Hi, This very simple code is working. Plz ignore the form validation and other extra stuff like duplicate data entry for now.

Is the code 100% correct? I mean do you notice any bad practice? Youtube PHP tuts are full of outdated and bad practice videos.

index.html

<body>

<script>
	$(document).ready(function() {
		$('.submit').click(function(e) {			
			e.preventDefault();
			var name = $('#name').val();
			var age = $('#age').val();



			console.log(name);
			console.log(age);

			$.ajax({
				type: 'POST',
				data: {name: name, age: age},
				url: 'insert.php',
				success: function() {
					$(".result").html("Added");
				}				
			});
		});
	});
</script>

<p class="result"></p>
<form id="myform" method="post">
Name: <input id="name" type="text" name="name">
Age: <input id="age" type="text" name="age">
<input class="submit" type="button" value="Submit">
</form>

</body>

insert.php

<?php
require("connect.php");

    $name = $_POST['name'];
    $age = $_POST['age'];

    $sql = "INSERT INTO tb1p1 (name, age) VALUES ('$name', '$age')";
    $result = mysqli_query($connect, $sql) or die ('Error querying database.');
    mysqli_close($connect);
    echo "Customer Added";

#2

Your PHP should be using prepared statements instead of putting variables in the string directly to prevent SQL Injection.

$statement = mysqli_prepare($connect, 'INSERT INTO tb1p1 (name, age) VALUES (?, ?)');
mysqli_stmt_bind_param($statement, 'ss', $name, $age);
mysqli_stmt_execute($statement);

This sends the query to the database separately from the data that is to be inserted, so the database won’t mix them up.

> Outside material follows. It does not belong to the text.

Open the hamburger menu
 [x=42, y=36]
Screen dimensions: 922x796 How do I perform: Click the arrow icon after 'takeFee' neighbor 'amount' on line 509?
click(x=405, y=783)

Also, I don’t like the practice of include-ing a file, and then all of a sudden a global $connect exists. If you want it do it like this then at least return the connection from connect.php:

return mysqli_connect(...);

and then in your insert.php:

$connect = require('connect.php');

Better yet would be to abstract the notion of a database behind a custom class, but that might be taking things too far for now :slight_smile:

EDIT: Also the table name tb1p1 is quite poor, it doesn’t convey any information as to what I might find in there.